Nada, talvez, de mais significativo para uma realpolitik da era de Obama, do que convocar para a tarefa lideranças estratégicas para a verdadeira mudança. Aí está o convite a que Lula venha a ser o próximo presidente do Banco Mundial e o primeiro fora do Norte e da clássica fusão entre os Estados opulentos e suas corporações para mandar os dinheiros de auxílio internacional. O cenário parece disparate na ação política mundial e surpreende, de saída, o próprio Lula. Mas não nos damos conta de que a era de Obama nasce de estratégias de ruptura e mudança de escala, e já tem, diante de si, um horizonte em que desponta a confiança de nosso Presidente.


Pressentimos este jogo de novos e intransferíveis parceiros imediatos. O apoio de Lula a Ahmadinejad contra a onda intenacional foi mais longe na quebra do isolamento de Teerã, com a marca de uma presença brasileira no Oriente Médio. Vem de par com a nossa emergência junto aos BRICs e o novo quadro mundial que que saímos da canga latinoamericana, junto às nações-chave do novo mundo global. O Brasil de Lula é um claro destaque, por outro lado, com os países bolivianos, de obsessivas perpetuidades presidenciais.
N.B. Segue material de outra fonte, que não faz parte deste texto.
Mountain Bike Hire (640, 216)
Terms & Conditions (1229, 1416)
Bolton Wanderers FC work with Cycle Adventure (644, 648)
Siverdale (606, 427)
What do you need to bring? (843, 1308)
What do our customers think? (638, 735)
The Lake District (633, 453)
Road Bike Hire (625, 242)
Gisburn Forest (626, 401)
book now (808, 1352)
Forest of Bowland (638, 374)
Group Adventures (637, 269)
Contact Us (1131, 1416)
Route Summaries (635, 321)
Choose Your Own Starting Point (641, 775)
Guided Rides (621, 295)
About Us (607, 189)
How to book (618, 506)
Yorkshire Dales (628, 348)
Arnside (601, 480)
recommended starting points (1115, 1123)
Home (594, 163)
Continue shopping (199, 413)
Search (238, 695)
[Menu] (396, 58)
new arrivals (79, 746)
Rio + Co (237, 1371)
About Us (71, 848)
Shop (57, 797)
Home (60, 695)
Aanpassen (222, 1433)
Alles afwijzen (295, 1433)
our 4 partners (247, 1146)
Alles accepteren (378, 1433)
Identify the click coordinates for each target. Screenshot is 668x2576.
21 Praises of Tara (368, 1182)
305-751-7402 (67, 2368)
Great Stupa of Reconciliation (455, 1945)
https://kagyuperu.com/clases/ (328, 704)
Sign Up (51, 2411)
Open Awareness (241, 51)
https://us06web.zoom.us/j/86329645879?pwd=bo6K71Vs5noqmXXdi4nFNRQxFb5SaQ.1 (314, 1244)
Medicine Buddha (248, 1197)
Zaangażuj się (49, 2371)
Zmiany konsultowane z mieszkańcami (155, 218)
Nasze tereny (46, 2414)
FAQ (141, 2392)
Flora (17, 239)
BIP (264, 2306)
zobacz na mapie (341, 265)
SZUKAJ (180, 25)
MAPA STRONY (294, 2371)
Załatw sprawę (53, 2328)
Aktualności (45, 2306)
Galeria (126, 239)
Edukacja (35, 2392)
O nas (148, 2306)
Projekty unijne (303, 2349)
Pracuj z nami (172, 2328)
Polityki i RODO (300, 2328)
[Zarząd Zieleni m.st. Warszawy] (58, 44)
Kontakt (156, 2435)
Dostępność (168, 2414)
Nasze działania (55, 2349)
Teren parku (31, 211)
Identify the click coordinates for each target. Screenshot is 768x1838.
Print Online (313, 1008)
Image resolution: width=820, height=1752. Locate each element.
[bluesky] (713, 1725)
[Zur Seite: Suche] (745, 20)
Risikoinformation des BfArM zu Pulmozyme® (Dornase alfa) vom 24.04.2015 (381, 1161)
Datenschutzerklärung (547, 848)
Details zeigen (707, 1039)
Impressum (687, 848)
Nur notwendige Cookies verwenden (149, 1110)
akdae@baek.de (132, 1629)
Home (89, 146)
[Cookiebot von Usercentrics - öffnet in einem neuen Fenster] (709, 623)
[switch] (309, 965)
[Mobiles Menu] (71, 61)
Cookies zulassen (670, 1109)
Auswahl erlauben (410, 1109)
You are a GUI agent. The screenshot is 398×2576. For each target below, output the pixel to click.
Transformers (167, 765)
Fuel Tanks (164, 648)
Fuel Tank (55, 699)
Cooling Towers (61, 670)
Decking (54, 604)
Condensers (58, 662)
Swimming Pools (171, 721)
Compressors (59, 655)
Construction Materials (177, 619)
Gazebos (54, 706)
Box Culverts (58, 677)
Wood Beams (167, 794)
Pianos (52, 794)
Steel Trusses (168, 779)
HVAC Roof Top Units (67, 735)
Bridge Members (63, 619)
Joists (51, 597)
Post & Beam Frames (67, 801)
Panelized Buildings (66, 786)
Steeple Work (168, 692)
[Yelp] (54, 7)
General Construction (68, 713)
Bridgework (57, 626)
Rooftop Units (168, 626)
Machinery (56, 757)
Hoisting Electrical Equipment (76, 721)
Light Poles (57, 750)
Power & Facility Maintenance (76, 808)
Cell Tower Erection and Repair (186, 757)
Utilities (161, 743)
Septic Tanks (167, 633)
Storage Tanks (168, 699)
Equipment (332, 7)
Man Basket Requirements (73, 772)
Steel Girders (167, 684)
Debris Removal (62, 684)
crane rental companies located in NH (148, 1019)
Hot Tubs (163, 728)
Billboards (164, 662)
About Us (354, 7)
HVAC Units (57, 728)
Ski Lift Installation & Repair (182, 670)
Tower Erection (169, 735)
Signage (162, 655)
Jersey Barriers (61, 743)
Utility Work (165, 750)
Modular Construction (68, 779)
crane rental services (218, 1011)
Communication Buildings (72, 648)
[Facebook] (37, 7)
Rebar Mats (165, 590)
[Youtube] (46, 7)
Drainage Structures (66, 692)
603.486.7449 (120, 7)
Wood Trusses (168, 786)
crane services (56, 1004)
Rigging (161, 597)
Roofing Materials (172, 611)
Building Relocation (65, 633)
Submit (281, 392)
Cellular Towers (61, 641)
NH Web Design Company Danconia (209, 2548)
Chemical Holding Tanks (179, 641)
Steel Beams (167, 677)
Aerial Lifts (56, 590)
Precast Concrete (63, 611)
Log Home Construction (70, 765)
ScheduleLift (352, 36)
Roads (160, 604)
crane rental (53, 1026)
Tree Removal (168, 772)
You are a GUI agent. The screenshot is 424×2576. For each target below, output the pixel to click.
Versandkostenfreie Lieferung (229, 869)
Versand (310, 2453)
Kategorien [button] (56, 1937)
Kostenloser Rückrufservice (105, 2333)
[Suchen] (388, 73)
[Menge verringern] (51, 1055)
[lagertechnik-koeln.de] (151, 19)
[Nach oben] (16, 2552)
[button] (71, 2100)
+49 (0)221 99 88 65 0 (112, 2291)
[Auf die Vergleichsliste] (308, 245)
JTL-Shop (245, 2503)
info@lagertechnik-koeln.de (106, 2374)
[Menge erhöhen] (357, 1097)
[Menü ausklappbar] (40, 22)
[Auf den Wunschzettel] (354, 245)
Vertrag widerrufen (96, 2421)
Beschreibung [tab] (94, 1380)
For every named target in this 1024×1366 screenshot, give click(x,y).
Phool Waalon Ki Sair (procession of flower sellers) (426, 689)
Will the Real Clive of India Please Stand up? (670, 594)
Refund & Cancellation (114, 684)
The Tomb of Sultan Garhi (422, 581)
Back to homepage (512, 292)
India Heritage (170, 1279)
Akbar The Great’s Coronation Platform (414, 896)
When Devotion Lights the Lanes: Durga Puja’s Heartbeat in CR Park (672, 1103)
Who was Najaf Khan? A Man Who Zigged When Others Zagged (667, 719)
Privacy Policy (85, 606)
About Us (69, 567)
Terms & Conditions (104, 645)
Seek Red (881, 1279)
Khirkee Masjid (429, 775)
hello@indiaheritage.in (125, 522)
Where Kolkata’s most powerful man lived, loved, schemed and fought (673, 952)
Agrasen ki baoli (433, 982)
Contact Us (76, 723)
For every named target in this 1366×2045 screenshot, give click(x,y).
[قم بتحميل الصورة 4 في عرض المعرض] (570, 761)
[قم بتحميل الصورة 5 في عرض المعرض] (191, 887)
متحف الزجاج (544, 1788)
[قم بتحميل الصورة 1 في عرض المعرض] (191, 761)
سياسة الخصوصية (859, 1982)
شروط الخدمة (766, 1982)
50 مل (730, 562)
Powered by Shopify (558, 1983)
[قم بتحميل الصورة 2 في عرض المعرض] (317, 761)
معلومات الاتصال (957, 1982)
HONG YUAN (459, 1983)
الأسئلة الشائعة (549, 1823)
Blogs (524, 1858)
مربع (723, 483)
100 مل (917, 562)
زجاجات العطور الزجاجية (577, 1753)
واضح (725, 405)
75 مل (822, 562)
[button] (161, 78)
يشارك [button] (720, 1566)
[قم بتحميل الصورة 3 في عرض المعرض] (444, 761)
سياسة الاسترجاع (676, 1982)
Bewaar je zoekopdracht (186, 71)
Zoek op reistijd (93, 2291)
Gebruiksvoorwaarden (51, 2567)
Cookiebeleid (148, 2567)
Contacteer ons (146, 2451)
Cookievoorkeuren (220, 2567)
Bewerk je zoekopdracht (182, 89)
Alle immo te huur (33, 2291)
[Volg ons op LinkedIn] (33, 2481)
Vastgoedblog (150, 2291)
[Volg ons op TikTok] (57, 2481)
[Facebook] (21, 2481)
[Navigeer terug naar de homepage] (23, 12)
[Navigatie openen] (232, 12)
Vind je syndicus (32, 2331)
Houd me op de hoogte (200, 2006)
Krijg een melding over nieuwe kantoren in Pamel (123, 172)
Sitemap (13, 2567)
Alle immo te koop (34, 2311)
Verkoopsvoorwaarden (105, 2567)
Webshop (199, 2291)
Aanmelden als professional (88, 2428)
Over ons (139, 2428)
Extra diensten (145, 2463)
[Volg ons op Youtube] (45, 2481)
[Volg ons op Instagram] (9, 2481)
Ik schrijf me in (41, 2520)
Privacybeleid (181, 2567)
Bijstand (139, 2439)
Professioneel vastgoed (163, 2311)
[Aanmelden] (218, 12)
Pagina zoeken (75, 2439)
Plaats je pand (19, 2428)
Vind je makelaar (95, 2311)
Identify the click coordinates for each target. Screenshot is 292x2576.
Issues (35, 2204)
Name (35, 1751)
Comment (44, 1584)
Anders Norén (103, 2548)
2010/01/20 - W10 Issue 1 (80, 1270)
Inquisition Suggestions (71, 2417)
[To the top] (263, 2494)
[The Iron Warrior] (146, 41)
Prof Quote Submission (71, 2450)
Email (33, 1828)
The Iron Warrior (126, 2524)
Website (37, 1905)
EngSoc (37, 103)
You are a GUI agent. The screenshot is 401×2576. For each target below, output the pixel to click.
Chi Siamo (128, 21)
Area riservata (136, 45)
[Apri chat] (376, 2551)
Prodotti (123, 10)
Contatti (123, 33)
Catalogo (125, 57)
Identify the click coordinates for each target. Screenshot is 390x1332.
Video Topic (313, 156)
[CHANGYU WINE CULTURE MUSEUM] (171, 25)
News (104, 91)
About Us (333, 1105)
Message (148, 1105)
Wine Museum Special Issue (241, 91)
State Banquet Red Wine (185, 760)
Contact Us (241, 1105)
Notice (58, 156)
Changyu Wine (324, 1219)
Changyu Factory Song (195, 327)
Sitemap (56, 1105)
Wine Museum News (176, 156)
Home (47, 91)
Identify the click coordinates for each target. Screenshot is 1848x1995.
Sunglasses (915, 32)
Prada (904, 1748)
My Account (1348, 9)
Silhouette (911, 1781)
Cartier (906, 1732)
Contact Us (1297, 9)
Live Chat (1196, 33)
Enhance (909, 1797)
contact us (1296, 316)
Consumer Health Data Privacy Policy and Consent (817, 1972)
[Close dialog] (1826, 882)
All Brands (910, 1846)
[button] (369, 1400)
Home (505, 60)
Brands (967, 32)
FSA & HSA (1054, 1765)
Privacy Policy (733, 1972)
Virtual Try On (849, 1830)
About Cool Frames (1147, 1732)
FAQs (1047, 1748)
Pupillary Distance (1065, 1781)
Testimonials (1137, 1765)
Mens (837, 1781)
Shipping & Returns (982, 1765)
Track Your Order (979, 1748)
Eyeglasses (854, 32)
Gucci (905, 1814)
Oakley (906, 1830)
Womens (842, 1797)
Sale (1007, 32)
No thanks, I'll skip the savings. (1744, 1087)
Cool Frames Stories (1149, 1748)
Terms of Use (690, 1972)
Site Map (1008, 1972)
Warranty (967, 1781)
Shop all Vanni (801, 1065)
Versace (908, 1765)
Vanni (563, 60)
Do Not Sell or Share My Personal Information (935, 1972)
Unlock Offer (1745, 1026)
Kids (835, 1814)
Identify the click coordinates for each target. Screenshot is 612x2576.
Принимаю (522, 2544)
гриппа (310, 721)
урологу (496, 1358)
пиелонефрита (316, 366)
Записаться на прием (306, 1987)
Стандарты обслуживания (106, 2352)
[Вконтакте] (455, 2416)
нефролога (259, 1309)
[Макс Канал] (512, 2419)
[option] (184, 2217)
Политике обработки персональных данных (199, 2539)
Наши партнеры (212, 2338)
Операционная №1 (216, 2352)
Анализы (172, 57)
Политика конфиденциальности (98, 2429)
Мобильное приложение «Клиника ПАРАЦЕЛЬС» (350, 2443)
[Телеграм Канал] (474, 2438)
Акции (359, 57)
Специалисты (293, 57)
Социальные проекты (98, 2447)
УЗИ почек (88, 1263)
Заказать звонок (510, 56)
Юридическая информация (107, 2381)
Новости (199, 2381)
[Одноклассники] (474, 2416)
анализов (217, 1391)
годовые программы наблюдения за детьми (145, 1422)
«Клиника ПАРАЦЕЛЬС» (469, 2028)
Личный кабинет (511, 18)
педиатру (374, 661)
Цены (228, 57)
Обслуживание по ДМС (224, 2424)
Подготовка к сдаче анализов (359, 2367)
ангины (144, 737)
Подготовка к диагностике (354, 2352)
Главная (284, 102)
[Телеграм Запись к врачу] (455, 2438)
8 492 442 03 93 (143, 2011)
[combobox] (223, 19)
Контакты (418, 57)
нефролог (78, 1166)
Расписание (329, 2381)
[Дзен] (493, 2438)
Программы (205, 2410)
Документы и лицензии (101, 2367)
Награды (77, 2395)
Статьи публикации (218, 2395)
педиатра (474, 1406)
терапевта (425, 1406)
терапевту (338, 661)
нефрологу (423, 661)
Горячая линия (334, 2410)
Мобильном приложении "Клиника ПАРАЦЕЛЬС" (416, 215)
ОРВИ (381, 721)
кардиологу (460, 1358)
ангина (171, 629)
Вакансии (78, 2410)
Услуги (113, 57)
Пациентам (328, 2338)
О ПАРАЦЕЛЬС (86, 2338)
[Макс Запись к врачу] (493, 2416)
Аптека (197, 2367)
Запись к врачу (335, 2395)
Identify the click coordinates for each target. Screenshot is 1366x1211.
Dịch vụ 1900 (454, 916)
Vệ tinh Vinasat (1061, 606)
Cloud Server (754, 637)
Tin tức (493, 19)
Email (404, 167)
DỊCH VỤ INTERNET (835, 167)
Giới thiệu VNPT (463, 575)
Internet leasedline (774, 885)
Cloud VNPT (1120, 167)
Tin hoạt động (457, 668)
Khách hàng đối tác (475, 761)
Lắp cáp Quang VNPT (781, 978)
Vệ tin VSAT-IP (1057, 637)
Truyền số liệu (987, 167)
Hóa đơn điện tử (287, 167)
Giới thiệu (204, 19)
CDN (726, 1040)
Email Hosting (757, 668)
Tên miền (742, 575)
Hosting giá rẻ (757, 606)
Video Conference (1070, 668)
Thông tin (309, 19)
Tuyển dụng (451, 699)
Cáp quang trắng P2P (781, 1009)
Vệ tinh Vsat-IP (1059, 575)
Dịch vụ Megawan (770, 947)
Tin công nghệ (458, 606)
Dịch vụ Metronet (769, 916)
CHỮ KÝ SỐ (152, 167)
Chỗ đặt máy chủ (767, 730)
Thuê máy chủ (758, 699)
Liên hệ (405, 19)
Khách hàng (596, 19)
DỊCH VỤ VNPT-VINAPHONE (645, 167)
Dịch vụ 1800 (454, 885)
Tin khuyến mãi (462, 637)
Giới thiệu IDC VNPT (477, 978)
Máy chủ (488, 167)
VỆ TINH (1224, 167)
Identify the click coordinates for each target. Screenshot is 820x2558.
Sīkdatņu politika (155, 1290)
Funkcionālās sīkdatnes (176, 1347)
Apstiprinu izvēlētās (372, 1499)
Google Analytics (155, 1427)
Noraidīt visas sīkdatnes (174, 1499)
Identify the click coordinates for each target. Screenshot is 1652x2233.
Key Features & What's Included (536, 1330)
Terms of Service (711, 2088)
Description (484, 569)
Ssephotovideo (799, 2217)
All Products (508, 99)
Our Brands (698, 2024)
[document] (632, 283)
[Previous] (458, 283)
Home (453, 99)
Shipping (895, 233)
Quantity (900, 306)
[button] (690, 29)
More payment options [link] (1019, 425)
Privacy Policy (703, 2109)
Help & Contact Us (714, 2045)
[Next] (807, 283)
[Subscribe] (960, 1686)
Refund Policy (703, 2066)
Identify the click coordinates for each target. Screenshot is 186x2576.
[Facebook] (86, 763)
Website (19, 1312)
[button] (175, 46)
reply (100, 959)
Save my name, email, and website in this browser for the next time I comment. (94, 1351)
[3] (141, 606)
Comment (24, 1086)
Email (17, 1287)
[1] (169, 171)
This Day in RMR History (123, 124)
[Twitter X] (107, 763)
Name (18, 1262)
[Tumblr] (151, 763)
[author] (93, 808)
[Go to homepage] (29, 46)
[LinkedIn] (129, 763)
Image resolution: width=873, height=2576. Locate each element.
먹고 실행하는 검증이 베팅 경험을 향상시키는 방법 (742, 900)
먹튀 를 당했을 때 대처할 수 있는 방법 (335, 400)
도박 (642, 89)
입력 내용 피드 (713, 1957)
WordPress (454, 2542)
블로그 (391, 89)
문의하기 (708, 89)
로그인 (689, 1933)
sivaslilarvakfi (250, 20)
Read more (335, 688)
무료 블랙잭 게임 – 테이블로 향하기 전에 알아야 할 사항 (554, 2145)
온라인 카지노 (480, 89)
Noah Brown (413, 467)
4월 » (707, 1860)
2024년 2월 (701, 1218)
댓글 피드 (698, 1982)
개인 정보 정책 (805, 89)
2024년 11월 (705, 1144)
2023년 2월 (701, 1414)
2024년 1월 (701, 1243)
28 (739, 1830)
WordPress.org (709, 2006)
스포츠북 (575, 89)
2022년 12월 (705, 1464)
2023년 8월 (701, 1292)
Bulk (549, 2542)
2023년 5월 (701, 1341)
E nossa afirmação africana, a partir do antigo mundo lusófono, deixa-nos como parceiros de frente, num continente deixado abandonado durante a era Bush. Que repercussão terá, nesta década, a rapidez com que avançamos nas relações com a China, e o futuro de mercados de modelo territorial, tão distintos das clássicas economias em regressão à nossa volta? Este realinhamento já começou, e o Lula que deponta na era Obama nada tem de comum com as políticas anódinas da nossa minoridade internacional, no melancólico embalo da "boa vizinhança".